The cells were harvested using lysis buffer (50 mM NaCl, 150 mM Tris-HCl, pH 7.4, 1% Nonidet P-40) with protease inhibitors (Halt protease inhibitor cocktail, Thermo Scientific), and proteins were extracted by rotation of the cell lysates for 30 min at 4°C. The cell lysates were then centrifuged on a high-speed tabletop centrifuge for 15 min, and the supernatants were collected to perform western blotting. CFTR was detected with IgG2b 596 (596 obtained from Dr. Jack Riordan at the U. of North Carolina at Chapel Hill), diluted 1:1000. STX8 was detected using a mouse monoclonal anti-STX8 antibody (BD Transduction Laboratories 611352). GAPDH protein was used as the loading control and detected with mouse monoclonal anti-GAPDH antibody (Santa Cruz Biotechnology).
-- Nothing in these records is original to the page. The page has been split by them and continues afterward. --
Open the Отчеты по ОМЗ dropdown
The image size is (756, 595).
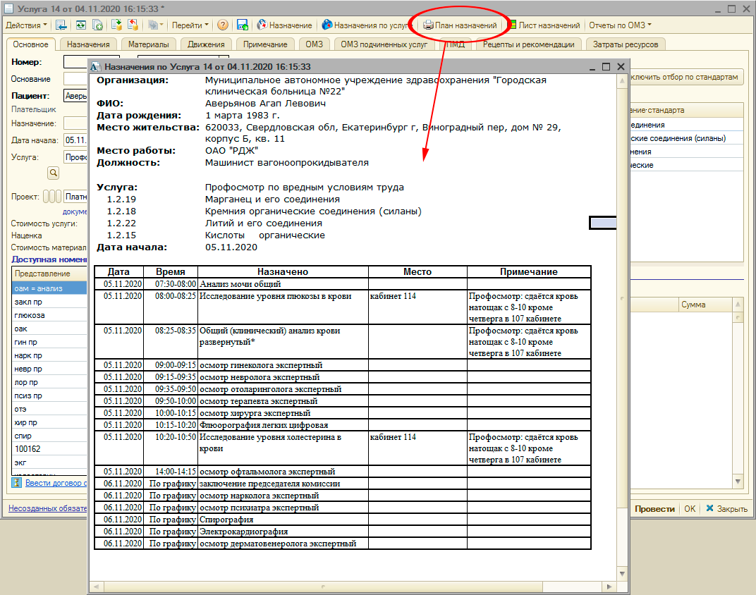619,25
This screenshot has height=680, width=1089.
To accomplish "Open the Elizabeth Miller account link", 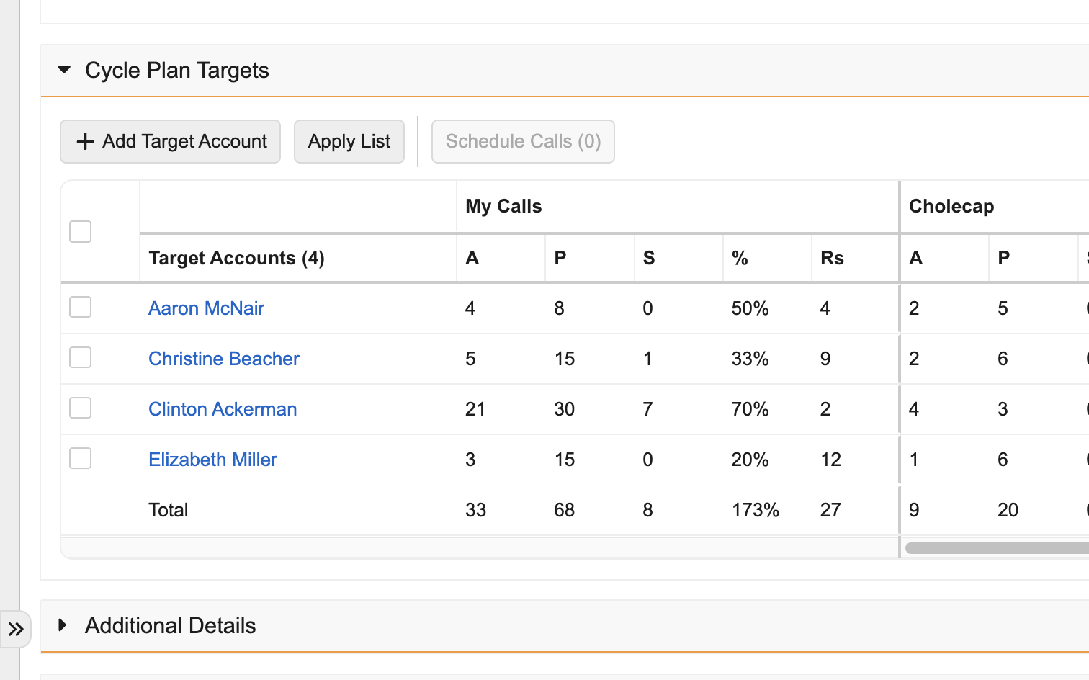I will tap(212, 460).
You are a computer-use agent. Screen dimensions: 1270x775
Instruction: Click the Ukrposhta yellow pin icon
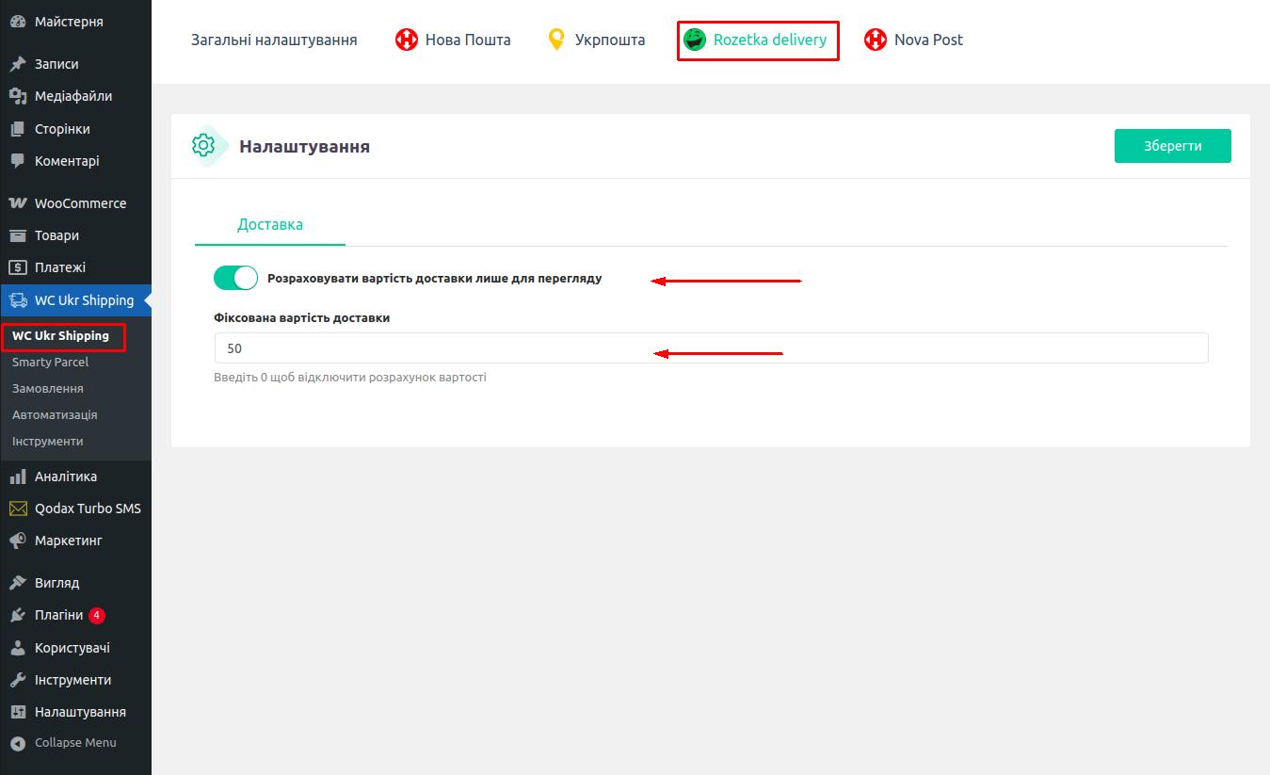coord(556,40)
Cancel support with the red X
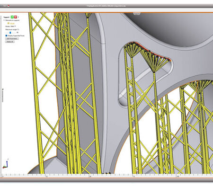 [16, 17]
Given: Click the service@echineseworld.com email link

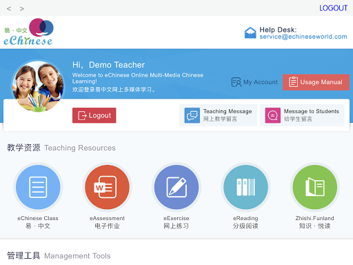Looking at the screenshot, I should (303, 37).
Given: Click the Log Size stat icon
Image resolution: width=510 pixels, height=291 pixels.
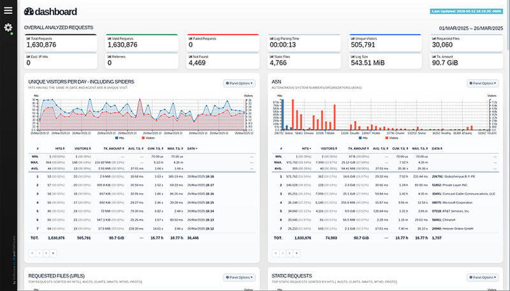Looking at the screenshot, I should click(x=353, y=57).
Peroxidase-labeled sheep anti-mouse IgG (Amersham) was used as the secondaiy antibody. The signal was enhanced with SuperSignal West Dura Extended Duration Substrate (Thermo Scientific). Chemoluminescence was captured by a Fuji Film LAS-4000 plus system with a cooled CCD camera. Quantification was carried out within the linear range, using Image Gauge version 3.2 software (Fuji Film).